Untuk memperkuat kekompakan dalam tim dan mencegah bad mood, hal-hal yang tidak beres juga dibicarakan secara rutin. Sebagai bagian dari apa yang disebut “Sesi Culpa” atau “Malam Persetan”, karyawan Upstalsboom meminta maaf kepada rekan kerja mereka atas pelanggaran dan rekan kerja mereka memaafkan mereka. Anda kemudian akan menerima rekomendasi dari kelompok untuk perilaku yang lebih baik di masa depan.

“Tim terutama diperkuat ketika tim yang dianggap lebih tinggi dan lebih kuat berbicara tentang kelemahan dan kesalahan mereka dengan tim yang dianggap lebih lemah dan lebih rendah. Bagi saya, pemimpin yang mampu melakukan hal ini adalah yang terkuat,” kata Janssen. Dia sendiri juga tidak dikecualikan dari hal ini.

“Saya menyerahkan kantor saya pada akhir tahun lalu dan berjanji kepada karyawan bahwa saya akan selalu mencari ruang kosong di kantor mereka agar saya dapat dihubungi. Namun sebaliknya, saya lebih banyak terlibat dalam sejarah dunia. Banyak orang tidak dapat lagi bekerja dengan baik karena mereka tidak dapat bertanya kepada saya.
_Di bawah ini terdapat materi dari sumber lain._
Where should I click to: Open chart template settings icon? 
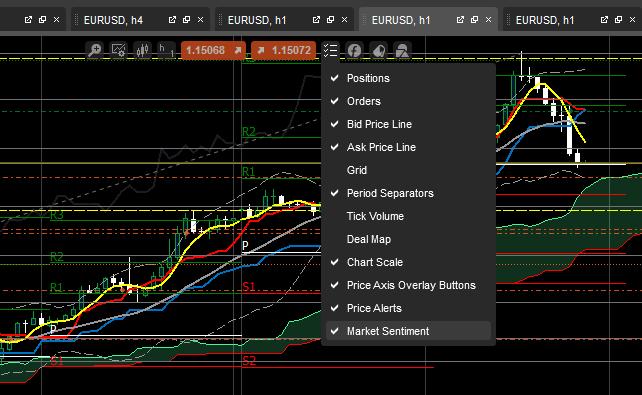pos(118,50)
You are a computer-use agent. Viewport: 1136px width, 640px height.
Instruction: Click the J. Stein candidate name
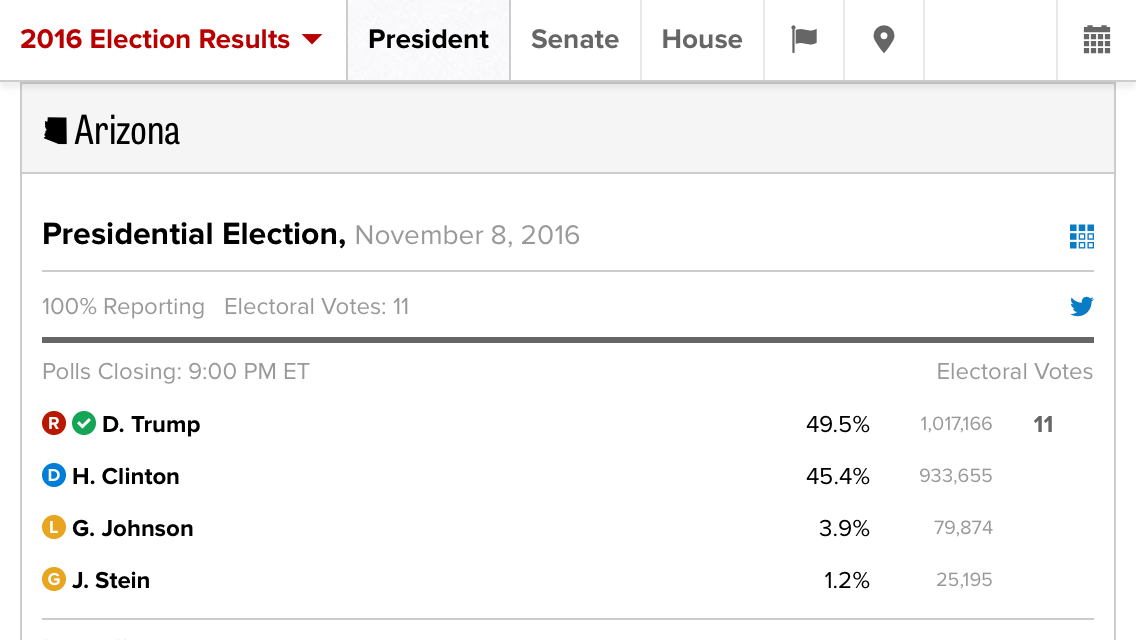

Bahkan menimbulkan keluhan psikosomatik pada rekan terdekat saya,” kata Janssen. “Saya menerima kesalahan dan meminta maaf karena telah mengambil kebebasan saya dengan mengorbankan orang lain.” Para karyawan mendirikan kantor baru untuknya dan mereka menyepakati jadwal yang harus dihadiri oleh direktur pelaksana.

Surat cinta Upstalsboomer

Di akhir setiap lokakarya, setiap orang menerima selembar kertas yang di dalamnya mereka menuliskan nama peserta lainnya dan di belakangnya ada dua hingga tiga kualitas positif yang mereka perhatikan tentang orang tersebut. “Jika 20 peserta menulis sesuatu, saya tiba-tiba mendapatkan 60 kualitas positif,” kata Bodo Janssen. “Hal ini terangkum dalam surat yang diterimanya beberapa saat setelah lokakarya. Misalnya, ketika dia membaca bahwa dia adalah orang yang suportif, memperkaya, suka membantu, pendengar yang baik, sinar matahari, dan mengetahui bahwa semua pujian ini datang dari rekan-rekannya, hal itu memicu emosi yang luar biasa dan orang-orang tiba-tiba melihat diri mereka sendiri dengan pandangan yang sangat berbeda. ” Janssen menyebutnya sebagai “surat cinta Upstalsboomer”.

“Contoh kami memperjelas bahwa kepuasan karyawan lebih penting daripada pengetahuan atau modal. Bahkan dalam kaitannya dengan tokoh-tokoh kunci perusahaan klasik. Pada tahun 2018 saja, Upstalsboom tumbuh sebesar 50 persen,” kata Bodo Janssen.